Why is this wrong?

def digit_sum(n):

str(n)

listt = []

for hi in n:

listt.append(hi)

return listt

total = 0

for h in listt:

total += int(h)

return total

Why is this wrong?

def digit_sum(n):

str(n)

listt = []

for hi in n:

listt.append(hi)

return listt

total = 0

for h in listt:

total += int(h)

return total

on second line when you call `str(n)`

you have to store it in a variable and the use that variable. Because you don't store it in a variable the type of the argument n passed is not changed which will give you an error because an integer is not an iterable

Also remember when you call return in a method the method terminate(i.e. we are done with the method) so your method will terminate after the first return and whatever follow is unreachable

with all that is said an done. you can modify your code to this

```
def digit_sum(n):
n = str(n)
sum = 0
for i in n:
sum += int(i)
return sum
print digit_sum(233)
```

You can also use lists (maybe a bit overkill and unnecessary but try it just for practice) to solve this

That is far to many lines to accomplish this.

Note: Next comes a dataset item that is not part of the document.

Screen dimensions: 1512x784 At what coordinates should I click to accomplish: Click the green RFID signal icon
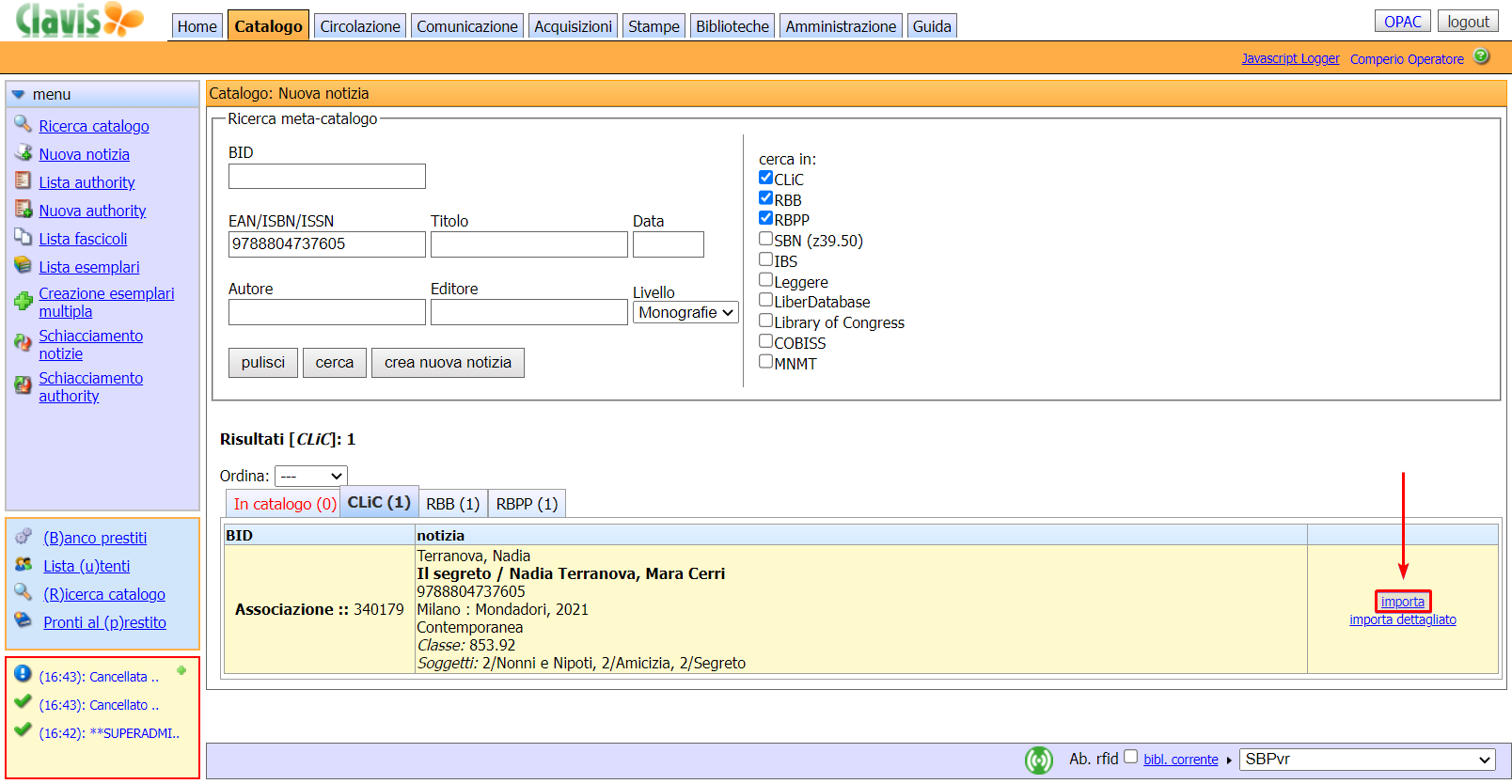coord(1038,760)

You can honestly get this down with 2 lines with list, list comprehension, and the built-in sum function. Here are some helpful things to remember. You can convert the input to a list with:

nums = [int(x) for x in str(x)]

now you have nums as a list of the digits of your input

You can now use the built in sum function

return sum(x for x in nums)

@chullcse that is one way to go but going by your implementation as explained this is what we get

```
def digit_sum(number):
# i replaced the value of nums in the sum() call
return sum(x for x in [int(x) for x in str(number)])
```

This is a great implementation but there is one part that you must get rid of because it is a repeat of what is already done (you have two for loops doing the same thing).You can reduce the implementation to this

```
def digit_sum(number):
return sum(int(x) for x in str(number))
#or
def digit_sum_2(number):
return sum([int(x) for x in str(number)])
```

Another alternative is to use lambdas to solve this like below

```
def digit_sum(number):
#for python3.x users
#import functools
return reduce(lambda x,y:x+y, [int(x) for x in str(number)])
```

That is true. Better simplified with just

return sum([int(x) for x in str(number)])

I just saw what I wrote. Could have been just a one-liner. Good catch!